>> start INFORMATION GIVEN
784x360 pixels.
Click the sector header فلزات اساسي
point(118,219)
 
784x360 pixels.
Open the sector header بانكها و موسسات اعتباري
>> end INFORMATION GIVEN
Copy every one of the rows above word for word.

**RESPONSE**
784x360 pixels.
Click the sector header فلزات اساسي
point(118,219)
 
784x360 pixels.
Open the sector header بانكها و موسسات اعتباري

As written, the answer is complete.